**DOCUMENT EXCERPT**.
Chris, thanks for you prompt reply. Try to raise up some configuration
regarding /etc/security/limits.conf

mysql soft nofile 10240
mysql hard nofile 40960
mysql soft nproc 10240
mysql hard nproc 40960
root soft nofile 10240
root hard nofile 40960
root soft nproc 10240
root hard nproc 40960

[root@server mysql-rpm]# ulimit -a mysql
core file size (blocks, -c) 0
data seg size (kbytes, -d) unlimited
scheduling priority (-e) 0
file size (blocks, -f) unlimited
pending signals (-i) 192031
max locked memory (kbytes, -l) 64
max memory size (kbytes, -m) unlimited
open files (-n) 90000
pipe size (512 bytes, -p) 8
POSIX message queues (bytes, -q) 819200
real-time priority (-r) 0
stack size (kbytes, -s) 90000
cpu time (seconds, -t) unlimited
max user processes (-u) 90000
virtual memory (kbytes, -v) unlimited
file locks (-x) unlimited

I've been running some *not that busy* mysql instances with these values
and max_connections=3000 and max_user_connections=0 to deal with
simultaneous connections. It seems to be OS constraint as you mentioned and
the limits configurations above will be a good start to check if the
problem will happen again.

Let us know how's it going, cheers!!

**PROVIDED INFORMATION**.
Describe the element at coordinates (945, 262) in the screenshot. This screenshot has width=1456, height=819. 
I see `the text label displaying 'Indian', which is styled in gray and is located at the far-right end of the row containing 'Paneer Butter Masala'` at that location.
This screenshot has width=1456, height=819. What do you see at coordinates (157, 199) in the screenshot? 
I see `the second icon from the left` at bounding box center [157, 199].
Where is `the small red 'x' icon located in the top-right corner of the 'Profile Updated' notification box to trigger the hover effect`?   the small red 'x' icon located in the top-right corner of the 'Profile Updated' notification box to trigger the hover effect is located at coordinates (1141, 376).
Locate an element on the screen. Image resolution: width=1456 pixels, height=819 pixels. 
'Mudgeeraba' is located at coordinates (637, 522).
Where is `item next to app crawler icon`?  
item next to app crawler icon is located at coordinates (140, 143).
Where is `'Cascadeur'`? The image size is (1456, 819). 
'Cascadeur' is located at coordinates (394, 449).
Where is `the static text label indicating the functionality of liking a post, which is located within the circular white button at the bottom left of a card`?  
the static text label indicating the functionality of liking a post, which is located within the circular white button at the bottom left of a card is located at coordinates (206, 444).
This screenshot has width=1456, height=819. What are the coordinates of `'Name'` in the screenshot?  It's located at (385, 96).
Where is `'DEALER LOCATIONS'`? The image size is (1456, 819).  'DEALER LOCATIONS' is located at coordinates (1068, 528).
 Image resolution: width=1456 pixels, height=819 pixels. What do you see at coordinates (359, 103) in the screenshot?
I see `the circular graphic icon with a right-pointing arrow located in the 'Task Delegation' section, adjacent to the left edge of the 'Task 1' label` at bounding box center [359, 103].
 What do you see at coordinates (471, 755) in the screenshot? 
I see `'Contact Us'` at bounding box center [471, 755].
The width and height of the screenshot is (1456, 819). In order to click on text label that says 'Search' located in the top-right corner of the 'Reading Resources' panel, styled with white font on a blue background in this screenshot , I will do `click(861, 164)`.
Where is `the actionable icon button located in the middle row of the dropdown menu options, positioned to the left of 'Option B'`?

**DIRECTIONS**.
**a.** In the MySQL limits message, which settings in the ulimit output are set to "unlimited"? List every one.
**b.** Reproduce the MySQL limits message from "I've been running" up to and including "will happen again.".
The lines above have no connection to the MySQL limits message.

**FINAL RESULTS**.
**a.**
data seg size
file size
max memory size
cpu time
virtual memory
file locks

**b.**
I've been running some *not that busy* mysql instances with these values
and max_connections=3000 and max_user_connections=0 to deal with
simultaneous connections. It seems to be OS constraint as you mentioned and
the limits configurations above will be a good start to check if the
problem will happen again.